## Begin
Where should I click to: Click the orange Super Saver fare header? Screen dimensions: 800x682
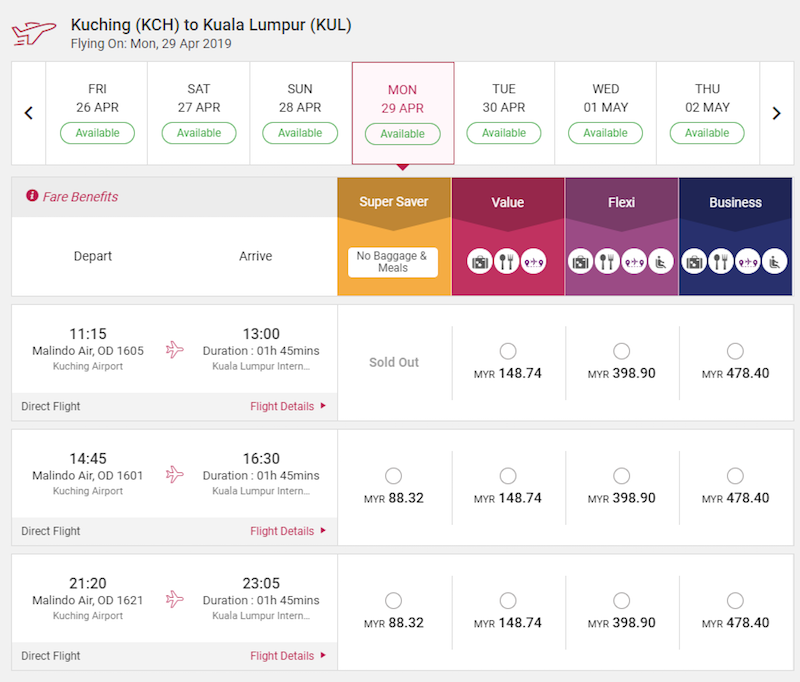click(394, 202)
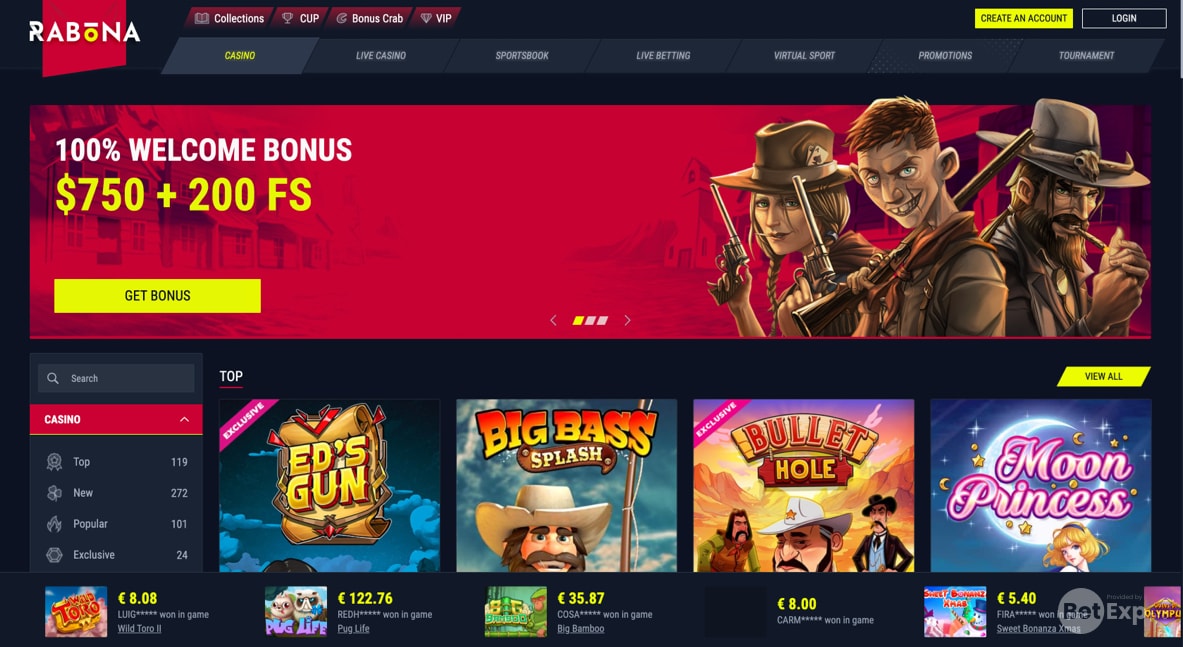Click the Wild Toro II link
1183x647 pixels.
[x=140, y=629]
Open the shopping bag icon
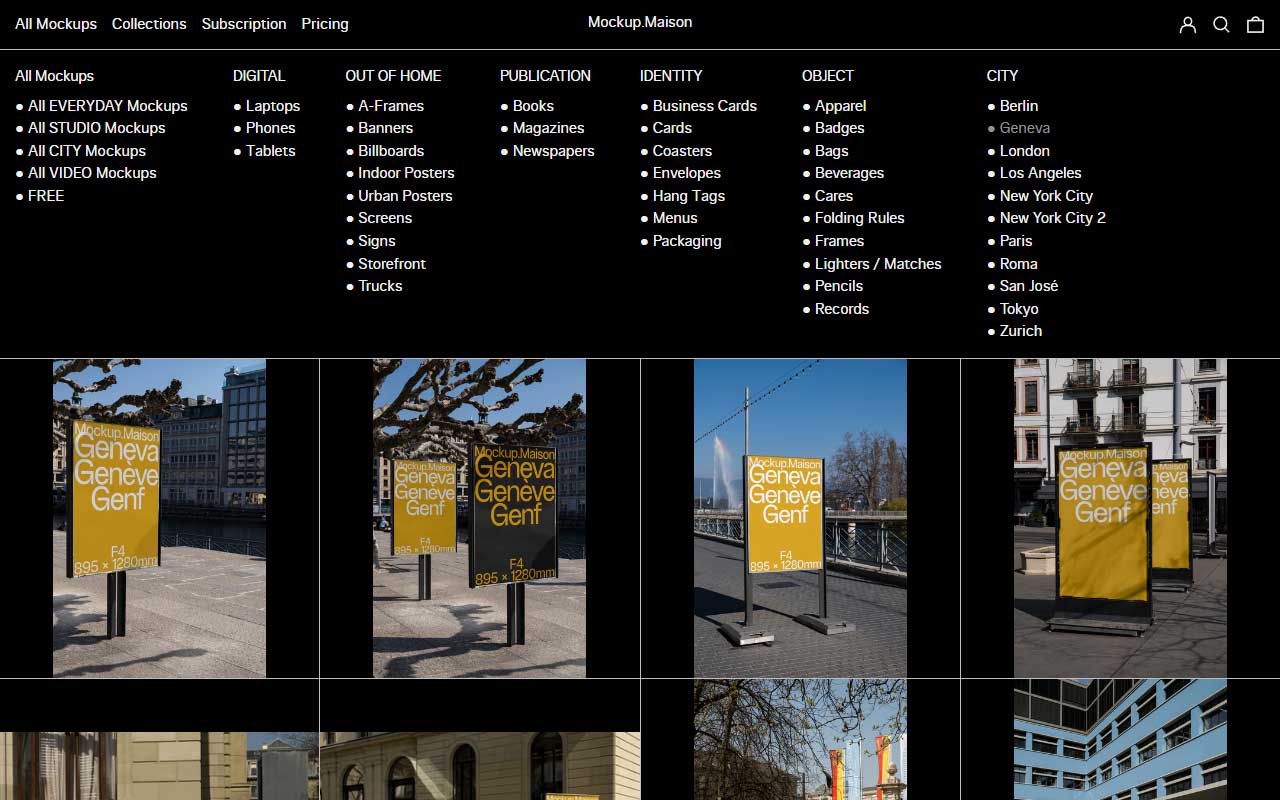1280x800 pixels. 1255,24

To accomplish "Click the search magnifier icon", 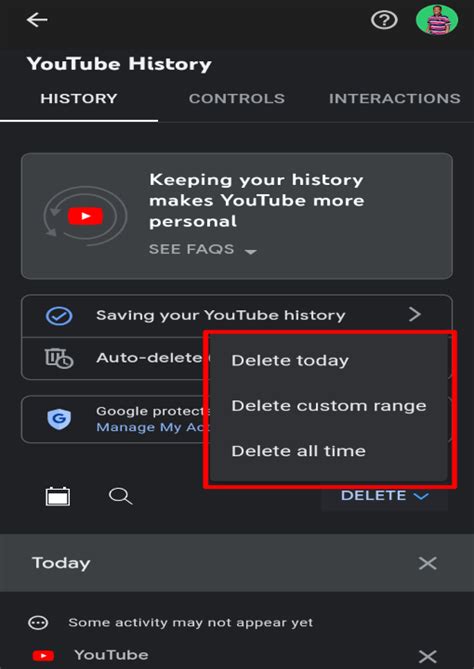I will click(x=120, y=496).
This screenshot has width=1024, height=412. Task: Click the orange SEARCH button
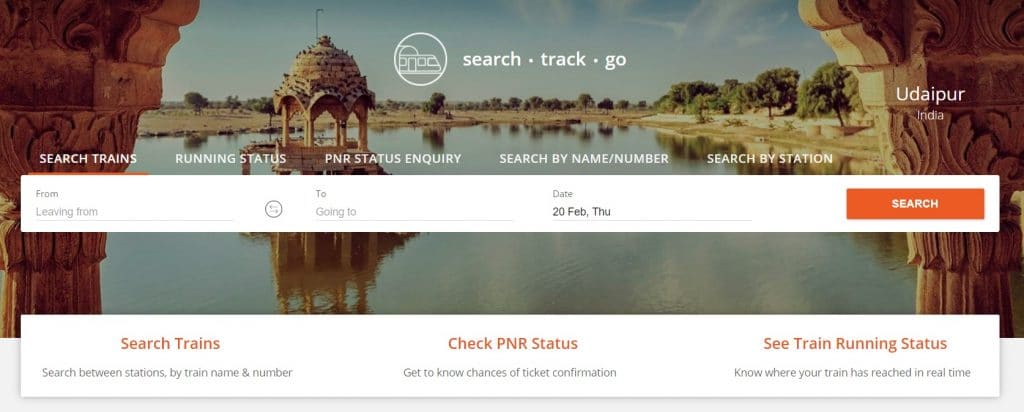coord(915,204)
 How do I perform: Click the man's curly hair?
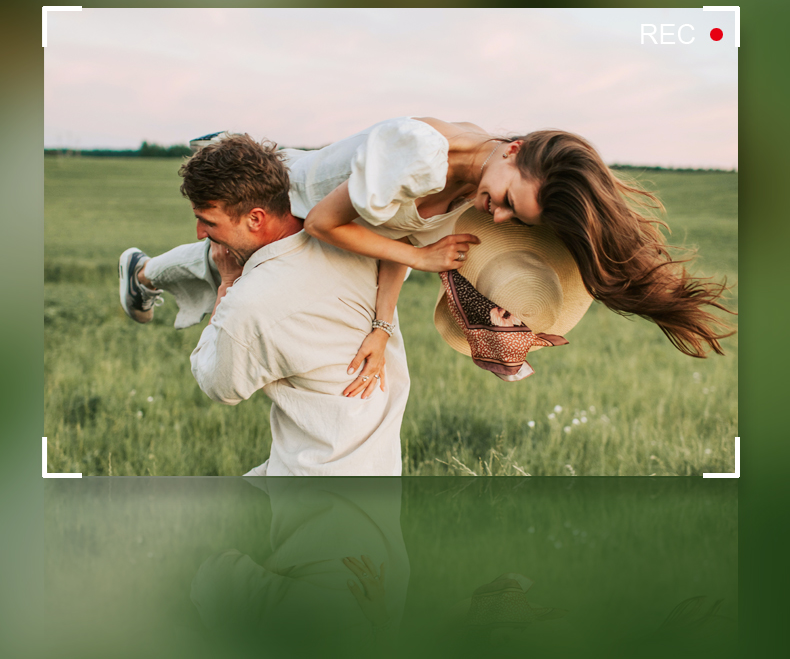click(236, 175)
## End
SET EXERCISE: Locate every line in the listing above that contains the word "orange", and copy each such line in full.

RESPONSE TO THIS EXERCISE:
Where should I click to: Click the orange Super Saver fare header? Screen dimensions: 800x682
This screenshot has width=1024, height=412. Task: Click the orange SEARCH button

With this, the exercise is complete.